Cuando todo apuntaba a una eliminación temprana, una combinación de resultados en la última jornada permitió al conjunto dirigido por Carlos Cariño colarse a los dieciseisavos de final, pese a haber ganado solo uno de sus tres partidos en la fase de grupos.
El Tricolor firmó una primera ronda irregular: cayó 1-2 ante Corea del Sur en su debut, venció 1-0 a Costa de Marfil, y cerró con una derrota 3-1 frente a Suiza. Con apenas tres puntos y una diferencia de -2, México finalizó tercero del Grupo F, detrás de los suizos y los coreanos, ambos con 7 unidades.
Pese a la escasa cosecha, el combinado nacional logró clasificar como uno de los ocho mejores terceros lugares, un formato posible gracias a la ampliación del torneo a 48 selecciones por primera vez en su historia.
La suerte también jugó su papel, pero el reglamento de juego limpio (Fair Play) terminó siendo decisivo. México empató en puntos y diferencia de goles con Arabia Saudita, pero avanzó gracias a su mejor conducta disciplinaria: el Tri acumuló 7 tarjetas amarillas, dos menos que los árabes, quienes además sumaron dos expulsiones.

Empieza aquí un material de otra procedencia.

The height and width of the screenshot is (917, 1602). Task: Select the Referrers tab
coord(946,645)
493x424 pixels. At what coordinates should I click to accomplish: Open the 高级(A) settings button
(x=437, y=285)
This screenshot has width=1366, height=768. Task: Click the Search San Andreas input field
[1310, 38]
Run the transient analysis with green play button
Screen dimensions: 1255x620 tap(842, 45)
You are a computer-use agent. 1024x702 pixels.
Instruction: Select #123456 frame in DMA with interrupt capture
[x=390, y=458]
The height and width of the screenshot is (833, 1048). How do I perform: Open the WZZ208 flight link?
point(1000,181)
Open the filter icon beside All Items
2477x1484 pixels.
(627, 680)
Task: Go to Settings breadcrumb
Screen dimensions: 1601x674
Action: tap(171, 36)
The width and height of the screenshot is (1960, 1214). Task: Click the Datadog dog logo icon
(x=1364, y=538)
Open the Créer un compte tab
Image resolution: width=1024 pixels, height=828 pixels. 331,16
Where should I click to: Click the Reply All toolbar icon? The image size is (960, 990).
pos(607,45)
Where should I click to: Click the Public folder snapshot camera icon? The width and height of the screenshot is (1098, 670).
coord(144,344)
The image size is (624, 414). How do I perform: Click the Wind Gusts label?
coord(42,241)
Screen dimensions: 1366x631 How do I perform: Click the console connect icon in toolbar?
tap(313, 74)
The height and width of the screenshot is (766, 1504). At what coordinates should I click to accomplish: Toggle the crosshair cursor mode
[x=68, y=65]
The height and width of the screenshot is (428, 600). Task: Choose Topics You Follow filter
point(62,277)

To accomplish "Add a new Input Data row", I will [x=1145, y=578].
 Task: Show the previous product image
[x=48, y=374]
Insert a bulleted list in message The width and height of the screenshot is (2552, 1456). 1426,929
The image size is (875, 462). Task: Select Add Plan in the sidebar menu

Ese detalle permitió al equipo mexicano obtener el último boleto disponible a la ronda de eliminación directa.
Con apenas tres puntos en el bolsillo, México mantiene viva la esperanza en el Mundial Sub-17 y buscará dar un golpe de autoridad en los dieciseisavos de final, donde intentará recuperar la identidad que históricamente ha caracterizado a sus selecciones juveniles.